◆ PAGE ◆

━━━

The current demise of ethics

Between July 10 and 13, 2018, an international congress organized by the Society of Theology and Sciences of Religion, (Sociedad de Teología y Ciencias de la Religión, SOTER) on the subjects, Religion, Ethics and Politics was celebrated in Belo Horizonte, Brazil,. The expositions were very timely, and of superior quality. I will only deal with the debate on the Demise of Ethics, that I introduced.
In my understanding two factors have touched the heart of ethics: the process of globalization and the commercialiization of society.
Globalization has revealed the different types of ethics, based on cultural differences. Western ethics, one of many, has been relativized. The great Oriental cultures and the cultures of the original Nations have shown that we can be ethical in very different forms.
For example, the Maya culture centers everything in the heart, because everything was born from the love of the two great hearts: those of the Heavens and of the Earth. The ethical ideal is to create in all persons hearts that are sensible, just, transparent and true: the ethics of “good living and coexisting” of the nations of the Andes, centered in the equilibrium of all things, among human beings, with Nature and with the Universe.
A consequence of this variety of ethical paths has been generalized relativity. We know that law and order, values of basic practical ethics, are prerequisites for any civilization anywhere in the world. The ethical disaster that we now foresee is because humanity is yielding ground to barbarity, towards a true worldwide age of darkness.
Shortly before his death in 2017, thinker Sigmund Bauman warned: “either humanity joins hands to save all of us together; or together we will swell the funeral procession of those who walk towards the abyss”. What kind of ethics could guide us as humanity living in the same Common Home? The second great obstacle to ethics is the commercialization of society, that already in 1944, Karl Polanyi called “The Great Transformation”. That is the phenomenon of transitioning from a market economy to a society of pure commerce. Everything is transformed into merchandise, which Karl Marx already foresaw in his 1848 text The Poverty of Philosophy, where he noted that the most sacred things, such as truth and consciousness, would be commercialized; and this would be the “time of great corruption and universal venality”. We are now living in that time. The economy, especially the speculative sector, dictates the path of politics and of society as a whole. Competition is its trademark and solidarity has practically disappeared.
Which is the ideal ethics of this type of society? The capacity for unlimited accumulation and limitless consumption, that creates a great gap between a very small group that controls most of the world economy and the great majorities, who are excluded and drowning in hunger and misery. Here are revealed traits of barbarity and cruelty as rarely have been seen in history.
We must go back to create an ethics rooted in that which is specifically ours as human beings and which, for that reason, is universal and can be adopted by all.

━━━

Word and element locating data
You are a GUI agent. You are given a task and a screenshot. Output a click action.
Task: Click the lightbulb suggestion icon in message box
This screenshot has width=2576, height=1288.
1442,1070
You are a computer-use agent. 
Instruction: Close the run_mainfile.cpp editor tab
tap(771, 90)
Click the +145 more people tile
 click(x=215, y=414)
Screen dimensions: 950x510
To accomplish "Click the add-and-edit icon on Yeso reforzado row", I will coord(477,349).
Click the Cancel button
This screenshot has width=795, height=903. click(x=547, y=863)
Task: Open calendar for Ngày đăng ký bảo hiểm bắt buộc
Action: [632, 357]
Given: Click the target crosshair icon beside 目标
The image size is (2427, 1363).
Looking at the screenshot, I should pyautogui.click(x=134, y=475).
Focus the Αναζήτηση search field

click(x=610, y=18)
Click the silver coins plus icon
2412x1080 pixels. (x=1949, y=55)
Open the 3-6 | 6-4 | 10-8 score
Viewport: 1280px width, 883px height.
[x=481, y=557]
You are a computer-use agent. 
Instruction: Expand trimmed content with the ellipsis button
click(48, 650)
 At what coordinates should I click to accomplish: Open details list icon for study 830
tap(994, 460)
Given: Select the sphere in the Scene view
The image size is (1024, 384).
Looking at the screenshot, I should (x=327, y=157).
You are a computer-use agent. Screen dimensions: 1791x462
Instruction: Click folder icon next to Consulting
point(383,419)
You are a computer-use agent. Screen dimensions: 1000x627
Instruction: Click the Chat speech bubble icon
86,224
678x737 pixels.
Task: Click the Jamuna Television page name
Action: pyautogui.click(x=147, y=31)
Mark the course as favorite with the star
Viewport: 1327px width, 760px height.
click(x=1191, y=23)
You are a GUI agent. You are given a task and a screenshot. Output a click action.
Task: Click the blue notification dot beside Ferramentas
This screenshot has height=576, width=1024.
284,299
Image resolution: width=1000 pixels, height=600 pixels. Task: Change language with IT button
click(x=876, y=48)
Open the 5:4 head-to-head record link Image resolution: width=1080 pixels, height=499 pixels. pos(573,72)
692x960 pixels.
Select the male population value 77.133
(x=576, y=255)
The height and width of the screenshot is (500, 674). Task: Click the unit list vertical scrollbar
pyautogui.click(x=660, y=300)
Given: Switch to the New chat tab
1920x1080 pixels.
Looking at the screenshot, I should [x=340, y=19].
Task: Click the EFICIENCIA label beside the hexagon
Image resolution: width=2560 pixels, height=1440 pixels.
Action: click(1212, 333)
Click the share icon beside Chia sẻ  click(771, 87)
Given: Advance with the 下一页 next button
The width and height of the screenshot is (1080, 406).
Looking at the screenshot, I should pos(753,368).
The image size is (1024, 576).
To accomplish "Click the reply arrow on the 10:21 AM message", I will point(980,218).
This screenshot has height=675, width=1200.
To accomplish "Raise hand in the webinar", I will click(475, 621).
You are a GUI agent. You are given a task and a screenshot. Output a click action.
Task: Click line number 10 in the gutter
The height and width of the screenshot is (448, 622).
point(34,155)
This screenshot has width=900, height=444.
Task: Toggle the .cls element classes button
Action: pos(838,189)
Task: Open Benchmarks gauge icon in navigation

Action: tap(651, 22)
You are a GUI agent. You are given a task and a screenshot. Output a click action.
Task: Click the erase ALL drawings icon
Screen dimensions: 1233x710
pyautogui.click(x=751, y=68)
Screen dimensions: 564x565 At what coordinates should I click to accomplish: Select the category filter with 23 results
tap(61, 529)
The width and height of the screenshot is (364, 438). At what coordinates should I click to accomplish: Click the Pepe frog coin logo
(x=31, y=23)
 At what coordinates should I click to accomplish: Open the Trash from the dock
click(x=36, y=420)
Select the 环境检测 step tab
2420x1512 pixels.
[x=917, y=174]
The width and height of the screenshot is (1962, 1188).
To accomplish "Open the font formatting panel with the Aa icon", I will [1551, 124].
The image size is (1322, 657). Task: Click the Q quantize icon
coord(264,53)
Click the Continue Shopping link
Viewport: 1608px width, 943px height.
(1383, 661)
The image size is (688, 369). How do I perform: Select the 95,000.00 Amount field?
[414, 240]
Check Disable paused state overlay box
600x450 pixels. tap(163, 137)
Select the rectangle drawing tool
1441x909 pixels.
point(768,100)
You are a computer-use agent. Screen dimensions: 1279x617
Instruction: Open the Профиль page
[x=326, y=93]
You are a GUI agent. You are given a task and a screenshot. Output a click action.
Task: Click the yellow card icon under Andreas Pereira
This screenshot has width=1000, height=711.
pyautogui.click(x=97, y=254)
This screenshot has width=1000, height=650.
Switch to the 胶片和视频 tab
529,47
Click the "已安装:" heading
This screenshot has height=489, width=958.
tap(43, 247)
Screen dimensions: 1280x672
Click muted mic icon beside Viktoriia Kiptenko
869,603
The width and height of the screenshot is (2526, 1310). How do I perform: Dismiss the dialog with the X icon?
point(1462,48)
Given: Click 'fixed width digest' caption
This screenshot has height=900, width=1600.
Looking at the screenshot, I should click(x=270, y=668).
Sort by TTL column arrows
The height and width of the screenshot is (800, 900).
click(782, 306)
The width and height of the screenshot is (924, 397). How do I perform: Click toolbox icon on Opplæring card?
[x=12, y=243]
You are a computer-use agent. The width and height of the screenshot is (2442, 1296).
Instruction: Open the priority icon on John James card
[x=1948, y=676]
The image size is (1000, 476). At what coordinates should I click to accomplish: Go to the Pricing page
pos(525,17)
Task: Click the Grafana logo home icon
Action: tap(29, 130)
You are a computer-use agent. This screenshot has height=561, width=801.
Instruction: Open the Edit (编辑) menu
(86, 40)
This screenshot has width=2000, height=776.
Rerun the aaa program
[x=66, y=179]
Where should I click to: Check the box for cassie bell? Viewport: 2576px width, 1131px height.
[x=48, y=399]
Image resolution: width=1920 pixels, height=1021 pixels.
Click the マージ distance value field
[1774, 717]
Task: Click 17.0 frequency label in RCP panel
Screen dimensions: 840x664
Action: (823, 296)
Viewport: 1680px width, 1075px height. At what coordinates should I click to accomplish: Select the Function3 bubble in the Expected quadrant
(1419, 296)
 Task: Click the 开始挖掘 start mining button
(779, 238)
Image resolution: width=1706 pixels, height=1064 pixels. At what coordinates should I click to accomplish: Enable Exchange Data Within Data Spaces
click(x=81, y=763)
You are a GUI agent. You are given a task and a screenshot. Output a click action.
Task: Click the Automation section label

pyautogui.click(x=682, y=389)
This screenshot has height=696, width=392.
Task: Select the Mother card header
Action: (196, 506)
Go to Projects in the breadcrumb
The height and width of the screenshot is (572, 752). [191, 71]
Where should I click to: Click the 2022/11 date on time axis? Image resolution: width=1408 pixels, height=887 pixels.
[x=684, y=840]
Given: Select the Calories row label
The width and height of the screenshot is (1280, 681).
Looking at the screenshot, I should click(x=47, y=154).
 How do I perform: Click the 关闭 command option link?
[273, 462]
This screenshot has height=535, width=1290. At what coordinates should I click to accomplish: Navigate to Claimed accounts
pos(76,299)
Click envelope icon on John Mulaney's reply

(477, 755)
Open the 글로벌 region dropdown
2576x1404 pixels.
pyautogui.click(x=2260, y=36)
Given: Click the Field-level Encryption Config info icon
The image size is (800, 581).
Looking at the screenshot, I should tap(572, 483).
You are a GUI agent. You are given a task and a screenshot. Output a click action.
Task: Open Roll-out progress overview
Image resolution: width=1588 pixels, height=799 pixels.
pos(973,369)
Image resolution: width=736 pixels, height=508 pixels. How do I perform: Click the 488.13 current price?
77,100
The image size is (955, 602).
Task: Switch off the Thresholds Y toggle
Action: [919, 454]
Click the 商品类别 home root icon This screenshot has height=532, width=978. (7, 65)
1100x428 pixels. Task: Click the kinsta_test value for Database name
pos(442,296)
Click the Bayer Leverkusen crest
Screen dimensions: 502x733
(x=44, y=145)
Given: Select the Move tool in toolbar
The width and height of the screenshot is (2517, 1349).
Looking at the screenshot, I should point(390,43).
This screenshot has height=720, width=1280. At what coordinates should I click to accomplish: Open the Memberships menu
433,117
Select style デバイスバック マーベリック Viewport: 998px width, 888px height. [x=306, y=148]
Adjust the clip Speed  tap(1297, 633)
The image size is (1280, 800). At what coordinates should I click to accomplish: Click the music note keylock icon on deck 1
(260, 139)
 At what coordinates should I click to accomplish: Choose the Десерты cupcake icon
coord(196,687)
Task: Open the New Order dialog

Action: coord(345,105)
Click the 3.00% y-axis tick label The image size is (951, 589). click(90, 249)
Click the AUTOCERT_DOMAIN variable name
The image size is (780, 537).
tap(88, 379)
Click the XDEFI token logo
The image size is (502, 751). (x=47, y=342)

━━━

◆ THE TASKS ◆
1. Answer these questions about the essay on the demise of ethics:
(a) In which city and country was the SOTER congress held?
(b) According to the essay, in what does the Maya culture center everything?
(c) What did Karl Polanyi call the commercialization of society, and in what year?
2. Write a continuation of the essay on the demise of ethics, picking up after its final sentence.

◆ FINAL ANSWERS ◆
1.
(a) Belo Horizonte, Brazil.
(b) In the heart.
(c) "The Great Transformation," in 1944.

2.
I believe that in the very first place, is the ethics of caring. According to the fable 220 of the slave Higinio, well interpreted by Martin Heidegger in Being and Time, it consists of the ontological substratum of the human being, that group of factors without which the human being and other living beings never could have arisen. Because caring pertains to the human essence, we all can live and give in concrete ways, according to our cultures. Caring presupposes a friendly and loving relationship with reality, an extended hand for solidarity and not a clenched fist for domination. Life is at the center of caring. The civilization must be bio-centered.
Another part of our human essence is solidarity and the ethics that derives from solidarity. We now know from bio-anthropology that it was solidarity among our anthropoid ancestors that allowed them to hone their animal state into humanity. They searched for food and consumed it together, in solidarity. We all live because there existed, and still exists, a minimum of solidarity, starting with the family. What was foundational yesterday, continues to be so today..
Another aspect closely tied to our humanity is the ethics of universal responsibility. Either we together undertake responsibility for the destiny of our Common Home, or together we will walk a path of no return. We are responsible for the sustainability of Gaia and the ability of her ecosystems to flourish within the whole community of life.
Philosopher Hans Jonas, who first elaborated “The Principle of Responsibility”, added the importance of collective fear. When collective fear arises and humans start to realize that they may come to a tragic end and even disappear as a species, a primordial fear erupts that puts them into survival mode ethics. The unconscious presupposition is that the value of life is greater than any other value: cultural, religious or economic.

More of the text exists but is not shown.